Data for this exercise Start Marker
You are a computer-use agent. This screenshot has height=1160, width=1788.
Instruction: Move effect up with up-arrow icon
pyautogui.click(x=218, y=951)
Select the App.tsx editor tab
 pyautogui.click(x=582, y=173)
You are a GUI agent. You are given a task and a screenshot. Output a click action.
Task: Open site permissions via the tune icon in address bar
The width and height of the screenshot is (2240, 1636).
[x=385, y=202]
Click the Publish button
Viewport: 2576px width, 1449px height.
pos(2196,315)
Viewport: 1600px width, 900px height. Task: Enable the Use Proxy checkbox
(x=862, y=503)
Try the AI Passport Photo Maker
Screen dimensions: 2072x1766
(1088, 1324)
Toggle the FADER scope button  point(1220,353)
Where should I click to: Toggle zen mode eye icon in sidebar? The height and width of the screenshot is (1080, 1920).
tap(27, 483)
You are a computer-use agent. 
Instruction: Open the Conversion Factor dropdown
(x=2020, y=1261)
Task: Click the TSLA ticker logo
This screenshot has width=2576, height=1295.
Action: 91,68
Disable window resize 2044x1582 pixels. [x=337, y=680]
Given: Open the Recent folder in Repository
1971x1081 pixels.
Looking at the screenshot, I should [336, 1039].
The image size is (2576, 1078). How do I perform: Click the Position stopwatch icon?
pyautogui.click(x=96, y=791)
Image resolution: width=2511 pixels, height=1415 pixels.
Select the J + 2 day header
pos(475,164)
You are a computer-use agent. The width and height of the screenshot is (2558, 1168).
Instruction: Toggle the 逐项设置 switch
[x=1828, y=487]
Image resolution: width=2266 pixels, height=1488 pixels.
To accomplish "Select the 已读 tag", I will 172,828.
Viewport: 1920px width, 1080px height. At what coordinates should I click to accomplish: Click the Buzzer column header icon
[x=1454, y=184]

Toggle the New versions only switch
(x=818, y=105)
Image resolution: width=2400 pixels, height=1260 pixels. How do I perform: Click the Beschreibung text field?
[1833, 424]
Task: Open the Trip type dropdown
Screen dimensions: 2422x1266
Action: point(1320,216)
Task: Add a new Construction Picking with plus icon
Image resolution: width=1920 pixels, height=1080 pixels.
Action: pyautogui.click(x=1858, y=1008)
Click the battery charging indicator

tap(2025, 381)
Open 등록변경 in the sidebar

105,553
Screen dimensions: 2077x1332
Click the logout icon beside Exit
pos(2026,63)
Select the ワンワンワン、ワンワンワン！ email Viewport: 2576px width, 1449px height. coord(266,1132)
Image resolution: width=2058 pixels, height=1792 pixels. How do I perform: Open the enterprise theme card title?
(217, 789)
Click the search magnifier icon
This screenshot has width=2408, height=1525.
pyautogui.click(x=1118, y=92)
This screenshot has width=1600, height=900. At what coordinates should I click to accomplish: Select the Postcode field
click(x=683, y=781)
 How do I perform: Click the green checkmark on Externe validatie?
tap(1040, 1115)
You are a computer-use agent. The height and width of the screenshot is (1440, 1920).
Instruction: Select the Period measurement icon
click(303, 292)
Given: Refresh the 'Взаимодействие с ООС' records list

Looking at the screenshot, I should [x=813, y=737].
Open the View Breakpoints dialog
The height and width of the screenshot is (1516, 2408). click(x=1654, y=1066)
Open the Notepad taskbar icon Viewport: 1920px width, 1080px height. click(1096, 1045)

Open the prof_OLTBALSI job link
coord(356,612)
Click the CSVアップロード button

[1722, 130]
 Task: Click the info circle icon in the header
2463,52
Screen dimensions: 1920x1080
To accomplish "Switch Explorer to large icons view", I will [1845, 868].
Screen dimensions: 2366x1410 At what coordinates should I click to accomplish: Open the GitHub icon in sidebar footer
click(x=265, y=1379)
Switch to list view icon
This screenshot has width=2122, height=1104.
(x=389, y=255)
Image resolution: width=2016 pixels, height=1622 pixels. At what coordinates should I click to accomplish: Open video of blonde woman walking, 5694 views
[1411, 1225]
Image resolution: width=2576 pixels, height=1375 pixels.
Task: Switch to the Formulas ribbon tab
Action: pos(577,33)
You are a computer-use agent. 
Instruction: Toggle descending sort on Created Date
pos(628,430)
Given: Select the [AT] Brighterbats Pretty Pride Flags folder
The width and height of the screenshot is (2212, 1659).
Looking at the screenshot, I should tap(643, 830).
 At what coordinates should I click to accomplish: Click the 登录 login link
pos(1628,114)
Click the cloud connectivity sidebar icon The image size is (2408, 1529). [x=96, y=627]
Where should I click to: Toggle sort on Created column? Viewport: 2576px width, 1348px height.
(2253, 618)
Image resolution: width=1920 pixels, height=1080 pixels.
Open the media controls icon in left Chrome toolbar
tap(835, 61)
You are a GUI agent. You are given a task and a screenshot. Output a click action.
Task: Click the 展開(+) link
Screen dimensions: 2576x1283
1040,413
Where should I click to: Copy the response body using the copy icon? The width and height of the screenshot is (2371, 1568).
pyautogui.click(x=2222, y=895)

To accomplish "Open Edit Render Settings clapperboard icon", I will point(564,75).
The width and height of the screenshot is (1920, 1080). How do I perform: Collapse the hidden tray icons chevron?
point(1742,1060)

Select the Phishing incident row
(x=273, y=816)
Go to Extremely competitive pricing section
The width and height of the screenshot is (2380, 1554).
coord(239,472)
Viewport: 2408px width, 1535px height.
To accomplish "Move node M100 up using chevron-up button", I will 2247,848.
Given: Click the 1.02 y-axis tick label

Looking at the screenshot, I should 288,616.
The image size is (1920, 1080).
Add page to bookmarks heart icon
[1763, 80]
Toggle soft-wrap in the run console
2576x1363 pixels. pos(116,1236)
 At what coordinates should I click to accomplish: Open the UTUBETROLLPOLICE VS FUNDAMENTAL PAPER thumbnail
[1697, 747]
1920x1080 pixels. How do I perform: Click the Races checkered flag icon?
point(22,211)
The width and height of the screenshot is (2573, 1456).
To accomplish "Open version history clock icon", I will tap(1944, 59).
Data for this exercise End Marker
## What you have to do:
Extract every line above that contains the word "computer".

## Reply:
You are a computer-use agent. This screenshot has height=1160, width=1788.
You are a computer-use agent. 
You are a computer-use agent. The width and height of the screenshot is (2558, 1168).
You are a computer-use agent. The height and width of the screenshot is (1440, 1920).
You are a computer-use agent. 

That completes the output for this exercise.